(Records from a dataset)
▽
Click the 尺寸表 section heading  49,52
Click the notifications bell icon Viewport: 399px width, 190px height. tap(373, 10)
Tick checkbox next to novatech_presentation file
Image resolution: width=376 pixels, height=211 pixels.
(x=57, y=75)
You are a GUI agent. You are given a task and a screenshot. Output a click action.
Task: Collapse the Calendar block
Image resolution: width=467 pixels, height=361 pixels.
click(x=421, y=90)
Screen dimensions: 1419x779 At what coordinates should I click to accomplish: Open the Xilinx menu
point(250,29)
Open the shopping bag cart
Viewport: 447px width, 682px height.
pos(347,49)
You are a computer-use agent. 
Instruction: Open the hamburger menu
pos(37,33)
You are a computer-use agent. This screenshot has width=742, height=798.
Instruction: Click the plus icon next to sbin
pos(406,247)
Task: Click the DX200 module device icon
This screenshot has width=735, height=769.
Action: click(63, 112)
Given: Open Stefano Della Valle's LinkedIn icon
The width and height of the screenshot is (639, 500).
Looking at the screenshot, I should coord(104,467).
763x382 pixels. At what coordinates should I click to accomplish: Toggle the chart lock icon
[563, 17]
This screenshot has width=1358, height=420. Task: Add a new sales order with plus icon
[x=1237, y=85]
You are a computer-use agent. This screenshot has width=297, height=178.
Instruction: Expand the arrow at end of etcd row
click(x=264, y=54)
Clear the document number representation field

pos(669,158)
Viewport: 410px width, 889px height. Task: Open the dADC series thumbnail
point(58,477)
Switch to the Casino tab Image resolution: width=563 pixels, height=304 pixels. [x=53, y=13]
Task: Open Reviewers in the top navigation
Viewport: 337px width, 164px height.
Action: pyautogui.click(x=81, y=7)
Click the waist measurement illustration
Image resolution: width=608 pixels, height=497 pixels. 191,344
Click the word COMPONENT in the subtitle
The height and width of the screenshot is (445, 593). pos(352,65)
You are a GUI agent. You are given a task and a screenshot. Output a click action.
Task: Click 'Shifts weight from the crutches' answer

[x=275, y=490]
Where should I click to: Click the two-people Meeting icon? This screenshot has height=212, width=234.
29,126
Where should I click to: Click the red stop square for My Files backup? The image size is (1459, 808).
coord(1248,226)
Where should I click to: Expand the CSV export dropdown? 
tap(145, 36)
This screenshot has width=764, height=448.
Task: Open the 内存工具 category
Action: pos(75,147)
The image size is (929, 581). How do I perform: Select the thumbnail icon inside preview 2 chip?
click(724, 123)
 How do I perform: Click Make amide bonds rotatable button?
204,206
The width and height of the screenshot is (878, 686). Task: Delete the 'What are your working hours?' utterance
△
_WHAT TO PRODUCE_
Every line from the one containing "Click the word COMPONENT in the subtitle" through the final line of the data above is to be restated word for word, and nothing more.

_EXERCISE RESPONSE_
Click the word COMPONENT in the subtitle
The height and width of the screenshot is (445, 593). pos(352,65)
You are a GUI agent. You are given a task and a screenshot. Output a click action.
Task: Click 'Shifts weight from the crutches' answer

[x=275, y=490]
Where should I click to: Click the two-people Meeting icon? This screenshot has height=212, width=234.
29,126
Where should I click to: Click the red stop square for My Files backup? The image size is (1459, 808).
coord(1248,226)
Where should I click to: Expand the CSV export dropdown? 
tap(145, 36)
This screenshot has width=764, height=448.
Task: Open the 内存工具 category
Action: pos(75,147)
The image size is (929, 581). How do I perform: Select the thumbnail icon inside preview 2 chip?
click(724, 123)
 How do I perform: Click Make amide bonds rotatable button?
204,206
The width and height of the screenshot is (878, 686). Task: Delete the 'What are your working hours?' utterance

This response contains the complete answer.